### What this exercise asks
(1) Translate this sentence from the article on the Bitwise Bitcoin ETF (BITB) into Spanish: "You only pay taxes when you sell your shares."
(2) Pick up the article on the Bitwise Bitcoin ETF (BITB) right after its last line and write what comes next.

### Document extract
*** Begin section ***

This sounds obvious but isn't standard: Grayscale GBTC and some other products have historically been opaque about specific holdings. Bitwise's on-chain verification approach aligns with Bitcoin's ethos of trustless verification.


BITB vs BlackRock IBIT: Which Should You Buy?

This is the core question for most investors:

FactorBITBIBIT
Expense ratio0.20% ✓0.25%
AUM~$4.5B~$60B ✓
Daily volumeLowerMuch higher ✓
Bid/ask spreadSlightly widerTighter ✓
CustodianCoinbase CustodyCoinbase Custody (tie)
Bitcoin mission alignmentStrong (10% donation) ✓Minimal
Issuer typeCrypto-nativeTradFi giant ✓ (brand trust)

Buy BITB if:

  • You invest regularly in smaller amounts ($1,000–$50,000 per transaction)
  • You care about supporting Bitcoin's open-source development
  • You want to minimize expense ratio costs over the long term
  • You prefer a Bitcoin-native company over a TradFi institution

Buy IBIT if:

  • You're making very large trades where bid/ask spread matters more than expense ratio
  • You need maximum liquidity (pension funds, institutional accounts)
  • Your brokerage strongly favors the larger, more liquid product

For most retail investors, BITB is the better choice on pure economics (lower fee) and values alignment (open-source funding).


How to Buy BITB

BITB trades on NYSE Arca under the ticker BITB. It's available at every major US brokerage:

  • Fidelity (search "BITB")
  • Schwab / TD Ameritrade
  • Interactive Brokers
  • Robinhood (with some restrictions)
  • E*TRADE
  • All IRA and 401(k) brokerage accounts that allow ETF trading

Minimum investment: one share. As of 2026, BITB trades at roughly $50–80/share (tracks BTC price / scaling factor), making it accessible to investors of any size.

For IRA-based Bitcoin ETF investing, see our River Bitcoin IRA Review and Alto Crypto IRA Review.


Tax Treatment

BITB is treated like any other ETF for US tax purposes:

  • Short-term gains (held <1 year): taxed as ordinary income
  • Long-term gains (held >1 year): taxed at capital gains rates (0%, 15%, 20%)
  • Held in IRA/401(k): tax-deferred or tax-free (Roth)

Note: ETF shares themselves don't generate taxable events when Bitcoin moves within the fund. You only pay taxes when you sell your shares. This is an advantage over direct Bitcoin ownership, where every transaction is a potential taxable event.


BITB vs Direct Bitcoin Ownership

For long-term Bitcoin believers, the choice between an ETF and direct Bitcoin ownership is important:

FactorBITB ETFDirect Bitcoin
Self-custodyNoYes
Annual cost0.20%/year~$0
Tax flexibilityLimitedFull control
Counterparty riskCoinbase CustodyNone (self-custody)

*** End section ***

### Excerpted data
*** Begin section ***

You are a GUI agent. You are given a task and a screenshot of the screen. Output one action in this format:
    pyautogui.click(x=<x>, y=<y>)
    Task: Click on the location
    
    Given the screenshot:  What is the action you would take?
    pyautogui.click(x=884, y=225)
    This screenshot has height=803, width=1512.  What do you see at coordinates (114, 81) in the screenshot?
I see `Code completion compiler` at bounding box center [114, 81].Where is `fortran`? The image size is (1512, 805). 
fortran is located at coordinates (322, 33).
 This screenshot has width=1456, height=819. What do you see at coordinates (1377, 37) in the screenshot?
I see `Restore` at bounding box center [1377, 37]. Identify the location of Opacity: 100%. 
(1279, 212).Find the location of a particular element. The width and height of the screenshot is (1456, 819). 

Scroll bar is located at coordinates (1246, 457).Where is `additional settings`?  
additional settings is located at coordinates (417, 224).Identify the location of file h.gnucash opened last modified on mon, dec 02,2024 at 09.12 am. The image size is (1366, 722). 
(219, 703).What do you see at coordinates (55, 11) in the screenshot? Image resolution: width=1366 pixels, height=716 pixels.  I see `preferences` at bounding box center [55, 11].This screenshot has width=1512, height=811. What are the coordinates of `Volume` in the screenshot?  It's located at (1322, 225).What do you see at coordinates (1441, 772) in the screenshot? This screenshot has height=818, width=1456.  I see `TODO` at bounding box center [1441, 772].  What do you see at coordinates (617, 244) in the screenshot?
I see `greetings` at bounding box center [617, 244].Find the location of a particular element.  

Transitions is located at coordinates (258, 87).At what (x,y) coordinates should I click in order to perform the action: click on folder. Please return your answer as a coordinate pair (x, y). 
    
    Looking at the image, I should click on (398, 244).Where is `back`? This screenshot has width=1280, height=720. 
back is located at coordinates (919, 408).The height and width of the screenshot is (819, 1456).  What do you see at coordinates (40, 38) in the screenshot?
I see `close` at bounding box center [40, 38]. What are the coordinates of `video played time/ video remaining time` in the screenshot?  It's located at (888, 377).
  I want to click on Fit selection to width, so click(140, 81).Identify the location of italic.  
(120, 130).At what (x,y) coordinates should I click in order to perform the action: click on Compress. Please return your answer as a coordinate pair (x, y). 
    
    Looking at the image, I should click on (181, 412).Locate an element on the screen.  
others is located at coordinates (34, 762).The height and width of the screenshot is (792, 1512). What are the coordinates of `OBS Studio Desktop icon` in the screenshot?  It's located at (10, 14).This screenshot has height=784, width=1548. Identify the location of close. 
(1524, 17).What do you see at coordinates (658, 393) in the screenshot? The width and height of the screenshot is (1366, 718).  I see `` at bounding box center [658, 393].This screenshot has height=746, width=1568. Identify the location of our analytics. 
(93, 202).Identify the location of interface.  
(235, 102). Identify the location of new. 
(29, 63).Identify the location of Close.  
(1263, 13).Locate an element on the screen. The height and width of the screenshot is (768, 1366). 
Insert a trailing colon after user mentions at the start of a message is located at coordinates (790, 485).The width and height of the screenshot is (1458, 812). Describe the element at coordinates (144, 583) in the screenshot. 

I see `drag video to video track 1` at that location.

*** End section ***

### Solved problems
(1) Solo pagas impuestos cuando vendes tus acciones.

(2)
Brokerage accessAny brokerageRequires exchange/wallet
IRA eligibleYesLimited (specialized IRA)

For a deep dive on this decision, see Bitcoin ETF vs Direct Bitcoin: IBIT or BTC?.

General rule: use BITB (or any Bitcoin ETF) for tax-advantaged accounts (IRA, 401k) and for investors who don't want to manage keys. Self-custody is better for everyone else with a long-term horizon.


Frequently Asked Questions

Is BITB safe? It's as safe as any regulated ETF. Bitcoin is custodied by Coinbase Custody in cold storage. The primary risk is Bitcoin's price volatility, not custody failure.

Can I buy BITB in an IRA? Yes. BITB is eligible for standard IRA, Roth IRA, and many 401(k) brokerage windows.

Does BITB pay dividends? No. Bitcoin doesn't generate yield. BITB's return is purely from Bitcoin price appreciation minus the 0.20% annual fee.

How closely does BITB track Bitcoin's price? Very closely. ETF mechanics (creation/redemption with authorized participants) keep the share price tightly pegged to Bitcoin's NAV. Small tracking differences exist intraday but resolve quickly.

What's the difference between BITB and GBTC? Grayscale GBTC charges 1.50% — 7.5x more than BITB. GBTC was a closed-end fund that converted to an ETF in 2024 but kept its high fee. Unless you have specific legacy reasons to hold GBTC, BITB is cheaper for the same exposure.


Bottom Line

BITB is one of the best-designed Bitcoin ETFs available. It combines a competitive 0.20% expense ratio, on-chain proof of holdings, Coinbase Custody security, and a genuine commitment to funding Bitcoin's open-source development.

For retail investors choosing between Bitcoin ETFs, BITB is the better choice over IBIT on both cost and mission alignment. The liquidity gap matters mainly for very large institutional orders.